"What made you turn back?"

"A whim, young friend, nothing else. Take my arm."

Richard laughed aloud, for no reason in particular, except that he felt happy. They settled to a brisk walk.


The restaurant was a square apartment with a low and smoky beamed ceiling, and shining brass hat-pegs all round the walls; above the hat-pegs were framed advertisements of liqueurs and French, Italian, and Spanish wines. The little tables, whose stiff snowy cloths came near to touching the floor at every side, gleamed and glittered in the light of a fire. The place was empty save for an old waiter who was lighting the gas. The waiter turned a large, mild countenance to Mr. Aked as the two entered, and smiling benignly greeted him with a flow of French, and received a brief reply in the same language. Richard failed to comprehend what was said.

They chose a table near the fire. Mr. Aked at once pulled a book from his pocket and began to read; and Richard, somewhat accustomed by this time to his peculiarities, found nothing extraordinary in such conduct. This plain little restaurant seemed full of enchantment. He was in Paris,—not the great Paris which is reached via Charing Cross, but that little Paris which hides itself in the immensity of London. French newspapers were scattered about the room; the sound of French voices came musically through an open door; the bread which was presently brought in with the hors d'oeuvre was French, and the setting of the table itself showed an exotic daintiness which he had never seen before.

Outside a barrel organ was piercingly strident in the misty dusk. Above the ground-glass panes of the window, Richard could faintly descry the upper storeys of houses on the opposite side of the road. There was a black and yellow sign, "Umberto Club," and above that a blue and red sign, "Blanchisserie française." Still higher was an open window from which leaned a young, negligently dressed woman with a coarse Southern face; she swung a bird-cage idly in her hand; the bird-cage fell and was swallowed by the ground glass, and the woman with a gesture of despair disappeared from the window; the barrel organ momentarily ceased its melody and then struck up anew.
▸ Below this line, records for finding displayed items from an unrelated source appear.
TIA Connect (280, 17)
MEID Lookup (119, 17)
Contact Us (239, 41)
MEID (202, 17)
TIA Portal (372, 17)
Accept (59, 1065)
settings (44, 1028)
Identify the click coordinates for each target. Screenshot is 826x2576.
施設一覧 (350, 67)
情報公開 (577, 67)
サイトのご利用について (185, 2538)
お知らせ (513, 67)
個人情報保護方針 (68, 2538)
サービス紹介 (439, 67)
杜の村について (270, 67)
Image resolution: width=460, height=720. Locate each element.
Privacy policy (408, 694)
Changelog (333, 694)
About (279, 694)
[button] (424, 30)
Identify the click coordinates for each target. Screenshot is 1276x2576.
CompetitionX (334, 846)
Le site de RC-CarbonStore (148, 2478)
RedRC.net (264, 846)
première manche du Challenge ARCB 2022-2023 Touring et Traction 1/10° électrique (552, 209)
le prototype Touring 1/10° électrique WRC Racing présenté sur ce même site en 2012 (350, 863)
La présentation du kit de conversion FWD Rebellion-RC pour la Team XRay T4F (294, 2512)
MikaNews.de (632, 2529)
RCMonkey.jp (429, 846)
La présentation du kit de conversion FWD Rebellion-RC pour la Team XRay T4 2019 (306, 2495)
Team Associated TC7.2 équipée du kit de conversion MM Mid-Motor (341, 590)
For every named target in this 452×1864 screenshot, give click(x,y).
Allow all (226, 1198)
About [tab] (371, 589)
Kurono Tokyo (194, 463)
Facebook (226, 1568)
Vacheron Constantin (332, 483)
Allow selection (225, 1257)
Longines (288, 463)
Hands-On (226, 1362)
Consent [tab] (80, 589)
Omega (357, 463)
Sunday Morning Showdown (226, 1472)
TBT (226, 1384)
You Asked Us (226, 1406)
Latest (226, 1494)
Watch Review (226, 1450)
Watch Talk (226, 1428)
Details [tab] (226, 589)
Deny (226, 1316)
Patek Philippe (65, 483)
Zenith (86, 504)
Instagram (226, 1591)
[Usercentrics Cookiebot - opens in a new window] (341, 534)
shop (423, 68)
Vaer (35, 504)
Everything seemed strangely, delightfully unsubstantial, even the meek, bland face of the waiter as he deftly poured out the soup. Mr. Aked, having asked for the wine list, called "Cinquante, Georges, s'il vous plait," and divided his attention impartially between his soup and his book. Richard picked up the "Echo de Paris" which lay on a neighbouring chair. On the first page was a reference in displayed type to the success of the feuilleton "de notre collaborateur distingué," Catulle Mendès. How wondrously enticing the feuilleton looked, with its descriptive paragraphs cleverly diversified by short lines of dialogue, and at the end "CATULLE MENDÈS, à suivre. Réproduction interdite!" Half Paris, probably, was reading that feuilleton! Catulle Mendès was a real man, and no doubt eating his dinner at that moment!

When the fish came, and Georges had gently poured out the wine, Mr. Aked's tongue was loosed.

"And how has the Muse been behaving herself?" he began.